Yellowknife mother fights in court to get her child admitted to French school
N.W.T. Department of Education decides which non-rights holders can be admitted to French school
A Yellowknife mother has teamed up with the French school board to take the N.W.T. education minister's refusal to admit a child in Yellowknife's French school to court.
In their application for judicial review, the applicants argue Education Minister Caroline Cochrane misused her discretion by refusing that the child, born in Canada from new immigrants and non-rights holder parents, be enrolled in École Allain St-Cyr last fall.
A "rights holder" is a person who has a constitutional right to minority language school, under section 23 of the Canadian Charter of Rights and Freedoms.

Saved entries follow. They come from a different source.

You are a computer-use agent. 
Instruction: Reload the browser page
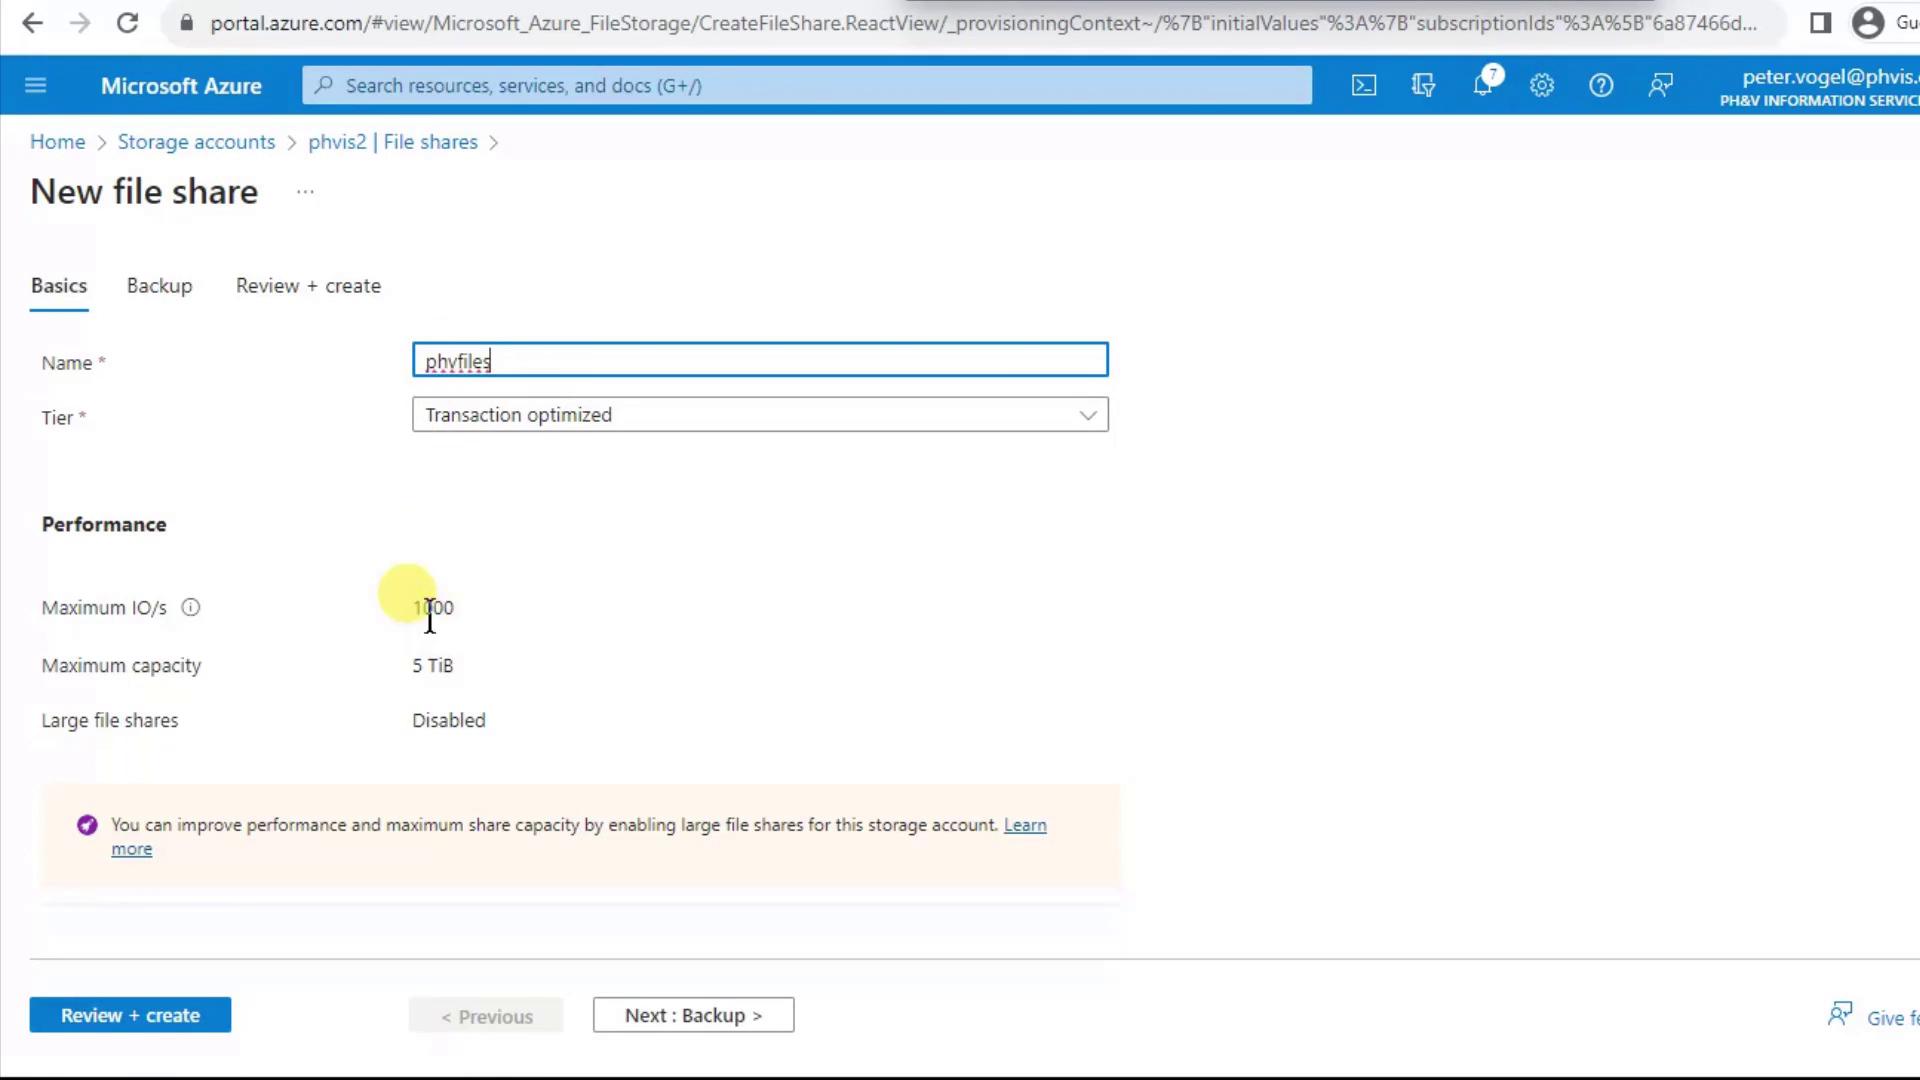[x=127, y=23]
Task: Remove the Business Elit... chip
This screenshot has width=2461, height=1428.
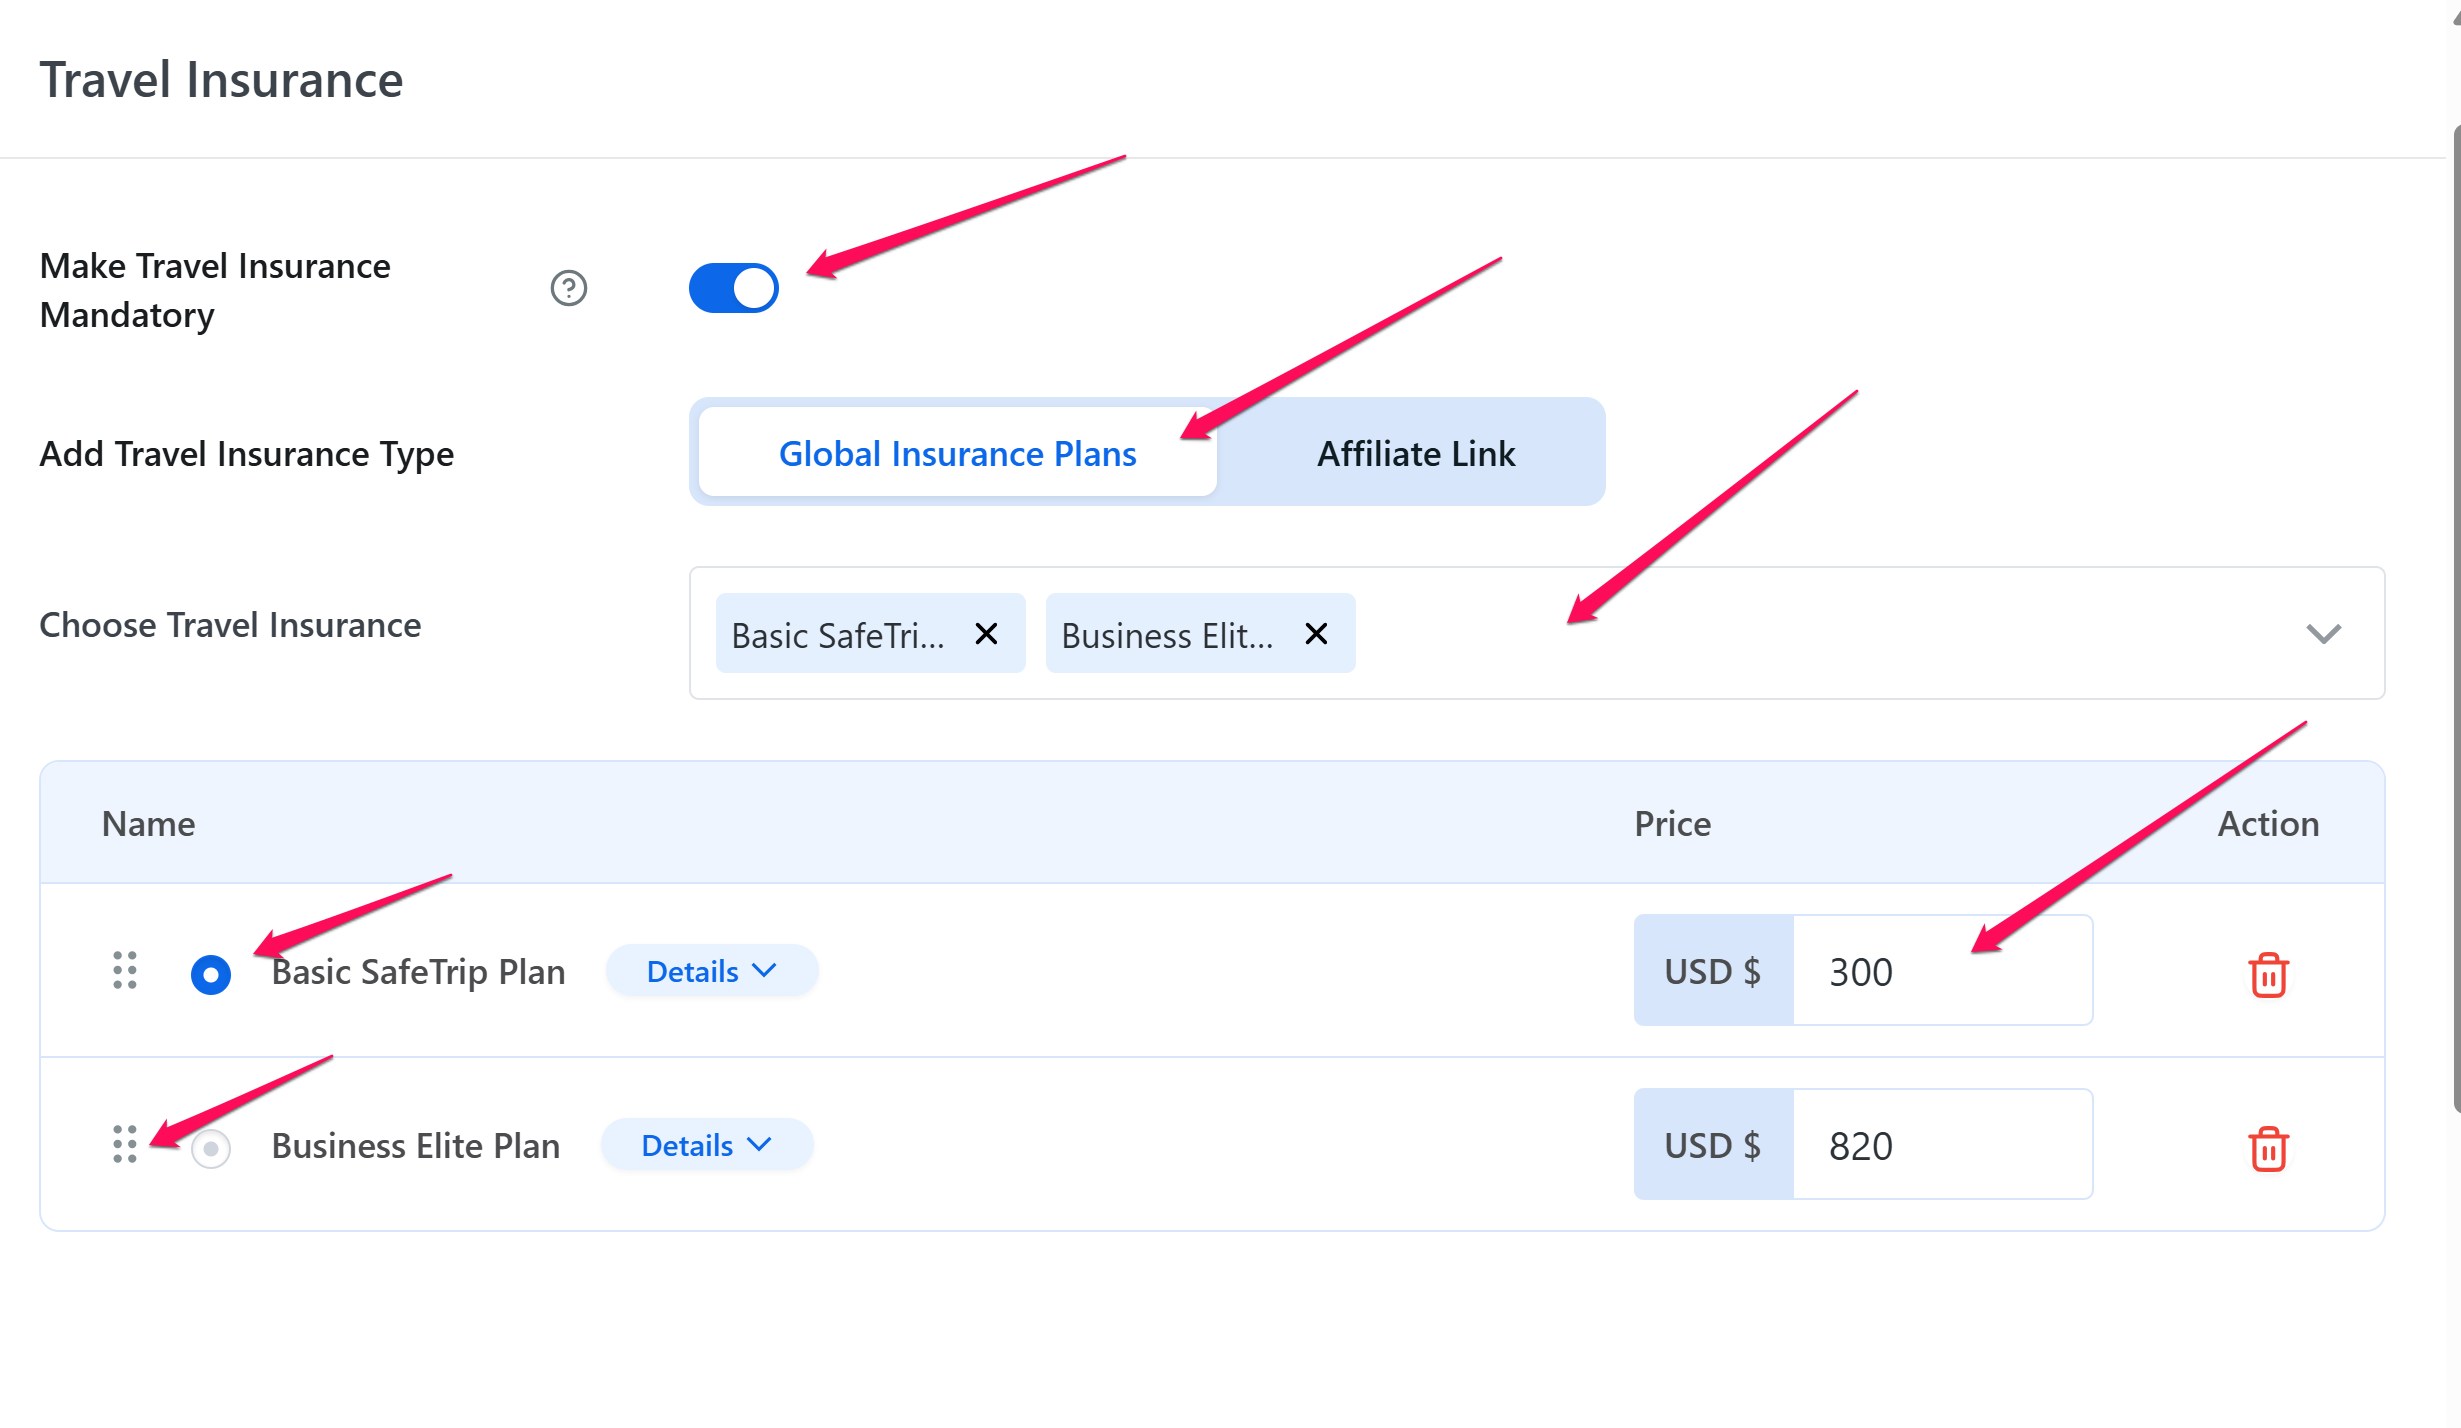Action: coord(1316,634)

In the territory, the government has power to decide which non-rights holders can attend the N.W.T.'s two French schools. It's a power hotly contested by the Commission scolaire francophone des Territoires du Nord-Ouest, which argues it restricts the growth of the French schools and community.
In 2016, the minister at the time issued a ministerial directive to establish criteria governing the eligibility of non-rights holder parents.
According to Cochrane's decision, the child was refused registration because he does not meet the criteria of a new immigrant under the directive, which states a child can be eligible if "the parent is an immigrant to Canada, whose child upon arrival, does not speak English or French and is enroling in a Canadian school for the first time."
2 interpretations of criteria
The crux of the case is over the interpretation of that criteria. One interpretation says the child should be eligible because his parents are newcomers, while the other defends the decision of the minister who believes that since the child was born in Canada and speaks English, he does not qualify.
Both parties agree the minister can use discretion in her decision making. The point of contention, however, is who deserves to be an exception.
Counsel for the department believes only unique and specific cases should be allowed through ministerial discretion. He does not believe that the case before the court meets this definition.
According to him, widening the criteria of what is a unique and specific case will lead to a much higher number of children who would be admitted to the French-language schools, and this would counteract the directive's goal to limit the admission of non-rights holders.
Counsel for the mother and the school board, Francis Poulin, opposes these arguments and believes that even though the parents don't speak French, there is no more worthy case than that of the family he represents.
"The family has demonstrated a serious commitment, sustained over a long period of time, to the Francophonie," he said.
"The mother became part of the Franco-Ténoise community, took part in community activities and took classes to learn French. The child went to daycare in French for two years and is fully operational in French. There was no good reason to refuse this admission."
Decision expected before start of 2019-20 school year
After he heard both parties on Thursday, N.W.T. Supreme Court Justice Paul Rouleau will make his decision.
If the applicants are successful, the judge will return the admission file to the minister's office with notes for reassessment. This would still not guarantee that the child be admitted to the francophone school.
Rouleau says he hopes to make a judgment before the start of the 2019-20 school year.
In the meantime, the French school board plans to reopen the debate with the territorial government — in the hopes of getting broader rules of admission — after the October territorial election.